Vivo en un país que se hunde. Hace tiempo que vamos en picado pero gusta más abstraerse celebrando el centenario del hundimiento del Titanic sin pararnos a pensar en que también nosotros vamos a la deriva. Tengo 20 años y estudio una doble carrera. Sin embargo, debo sentirme una chica con suerte si consigo trabajar a 4.5€ la hora promocionando productos en un supermercado. Y mi caso se repite como las vertebras de una generación a quien –dicen- le espera un futuro más negro que el que sus padres vivieron. Y, al igual que el Titanic fue en su tiempo el barco más lujoso y más grande, nosotros somos la generación mejor preparada de la Historia de España; pero eso no excluye que nos estemos sumergiendo en unas aguas desconocidas y oscuras.
Con los tiempos que corren, lo
verdaderamente extraño no es el paro, la angustia vital o que seamos una
generación preparada pero incapaz de demostrar nuestras capacidades en puestos
de trabajo que no existen para nosotros. Lo más chocante es que también somos
una generación dormida, acostumbrada a la comodidad de una educación accesible
desde que somos niños pero incapaces de ver que esos de los que hablan en las
noticias somos nosotros. Pensando que estamos a salvo en las aulas de las
universidades, que actúan como nuestros botes salvavidas ante el paro juvenil y
ese futuro laboral que vaticinan tan crudo y que va a ser el nuestro.

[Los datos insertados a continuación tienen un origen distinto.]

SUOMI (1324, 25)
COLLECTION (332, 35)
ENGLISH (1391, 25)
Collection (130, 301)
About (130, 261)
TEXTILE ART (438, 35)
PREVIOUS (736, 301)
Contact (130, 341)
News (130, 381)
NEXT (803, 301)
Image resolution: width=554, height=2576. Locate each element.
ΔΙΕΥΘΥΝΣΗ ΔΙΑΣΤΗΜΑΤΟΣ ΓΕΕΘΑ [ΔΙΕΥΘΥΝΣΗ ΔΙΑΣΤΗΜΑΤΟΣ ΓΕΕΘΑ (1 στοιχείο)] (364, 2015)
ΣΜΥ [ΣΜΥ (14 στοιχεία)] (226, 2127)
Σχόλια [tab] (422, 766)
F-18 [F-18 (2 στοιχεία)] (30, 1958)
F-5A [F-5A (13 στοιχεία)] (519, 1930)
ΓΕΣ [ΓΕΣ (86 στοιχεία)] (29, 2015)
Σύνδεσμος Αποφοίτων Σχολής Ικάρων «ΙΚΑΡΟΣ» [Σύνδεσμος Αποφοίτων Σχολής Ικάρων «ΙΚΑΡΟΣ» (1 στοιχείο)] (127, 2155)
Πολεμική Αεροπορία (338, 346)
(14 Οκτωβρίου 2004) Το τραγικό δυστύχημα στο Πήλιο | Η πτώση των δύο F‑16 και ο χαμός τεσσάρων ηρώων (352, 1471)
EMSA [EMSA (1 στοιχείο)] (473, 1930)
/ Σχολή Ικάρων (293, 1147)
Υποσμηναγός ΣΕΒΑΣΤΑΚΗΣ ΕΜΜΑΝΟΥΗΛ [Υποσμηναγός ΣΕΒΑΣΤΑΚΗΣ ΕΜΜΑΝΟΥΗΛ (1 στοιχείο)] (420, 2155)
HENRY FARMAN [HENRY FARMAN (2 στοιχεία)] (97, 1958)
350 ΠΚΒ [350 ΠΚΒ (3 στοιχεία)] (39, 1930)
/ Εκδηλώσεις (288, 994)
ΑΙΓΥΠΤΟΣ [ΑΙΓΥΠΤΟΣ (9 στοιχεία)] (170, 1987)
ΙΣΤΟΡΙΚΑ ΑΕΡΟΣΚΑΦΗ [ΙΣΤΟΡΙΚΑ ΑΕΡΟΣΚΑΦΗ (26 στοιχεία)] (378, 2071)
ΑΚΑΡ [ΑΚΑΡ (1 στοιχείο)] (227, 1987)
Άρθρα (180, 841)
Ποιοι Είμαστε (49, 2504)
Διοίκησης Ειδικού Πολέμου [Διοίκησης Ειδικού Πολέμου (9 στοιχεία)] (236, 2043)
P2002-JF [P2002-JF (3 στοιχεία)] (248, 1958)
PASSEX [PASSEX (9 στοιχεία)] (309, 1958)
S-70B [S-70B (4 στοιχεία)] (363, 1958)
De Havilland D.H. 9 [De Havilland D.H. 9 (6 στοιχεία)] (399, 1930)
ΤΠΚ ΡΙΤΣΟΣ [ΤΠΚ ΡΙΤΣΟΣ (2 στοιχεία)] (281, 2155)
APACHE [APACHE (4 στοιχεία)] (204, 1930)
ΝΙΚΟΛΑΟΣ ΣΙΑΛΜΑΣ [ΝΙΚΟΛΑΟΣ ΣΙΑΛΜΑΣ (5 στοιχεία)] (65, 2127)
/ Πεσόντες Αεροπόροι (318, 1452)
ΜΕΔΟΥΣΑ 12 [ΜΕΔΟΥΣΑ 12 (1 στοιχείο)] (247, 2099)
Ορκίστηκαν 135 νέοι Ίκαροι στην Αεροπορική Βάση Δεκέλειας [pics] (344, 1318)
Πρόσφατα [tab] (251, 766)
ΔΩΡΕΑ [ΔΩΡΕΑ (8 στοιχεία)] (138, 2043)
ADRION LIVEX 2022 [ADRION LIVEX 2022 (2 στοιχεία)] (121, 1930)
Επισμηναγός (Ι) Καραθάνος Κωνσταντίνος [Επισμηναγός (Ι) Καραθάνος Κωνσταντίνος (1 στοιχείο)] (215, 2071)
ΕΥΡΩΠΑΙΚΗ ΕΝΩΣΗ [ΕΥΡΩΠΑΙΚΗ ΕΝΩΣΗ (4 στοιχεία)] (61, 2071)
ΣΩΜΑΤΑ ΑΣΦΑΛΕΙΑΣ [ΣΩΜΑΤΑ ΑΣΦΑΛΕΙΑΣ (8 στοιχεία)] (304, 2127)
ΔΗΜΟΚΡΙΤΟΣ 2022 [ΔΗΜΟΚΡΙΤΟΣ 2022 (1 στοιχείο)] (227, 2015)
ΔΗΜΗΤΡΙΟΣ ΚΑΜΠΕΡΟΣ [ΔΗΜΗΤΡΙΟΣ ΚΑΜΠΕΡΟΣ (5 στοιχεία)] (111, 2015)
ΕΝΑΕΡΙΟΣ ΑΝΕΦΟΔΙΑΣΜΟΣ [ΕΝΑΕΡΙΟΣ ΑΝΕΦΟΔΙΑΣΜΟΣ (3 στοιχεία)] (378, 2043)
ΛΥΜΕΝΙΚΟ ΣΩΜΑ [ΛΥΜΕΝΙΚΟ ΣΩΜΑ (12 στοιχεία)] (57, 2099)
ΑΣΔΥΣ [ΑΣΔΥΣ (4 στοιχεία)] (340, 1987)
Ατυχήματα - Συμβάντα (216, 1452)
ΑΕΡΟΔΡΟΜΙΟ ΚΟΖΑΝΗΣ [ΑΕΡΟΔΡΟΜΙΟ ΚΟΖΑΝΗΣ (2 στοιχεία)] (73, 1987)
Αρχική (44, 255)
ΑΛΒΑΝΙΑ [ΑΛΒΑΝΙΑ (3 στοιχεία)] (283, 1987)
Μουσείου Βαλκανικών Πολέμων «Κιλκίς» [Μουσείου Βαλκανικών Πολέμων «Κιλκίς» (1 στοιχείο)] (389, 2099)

Me pregunto si los pasajeros del
Titanic eran conscientes de que el barco se hundía cuando comenzaron los
primeros atisbos de pánico o decidieron esperar a verse con el agua helada al
cuello para creérselo. Los gritos de los que sabemos que nos estamos ahogando
son acallados por los que prefieren seguir adormecidos en sus camarotes, pero
eso no significa que estemos a bien poco de helarnos en medio del Atlántico. Y,
cuando ocurra, nuestro capitán no se hundirá con nosotros, ni tampoco la mayor
parte de la tripulación porque, en realidad, ellos nunca estuvieron a bordo.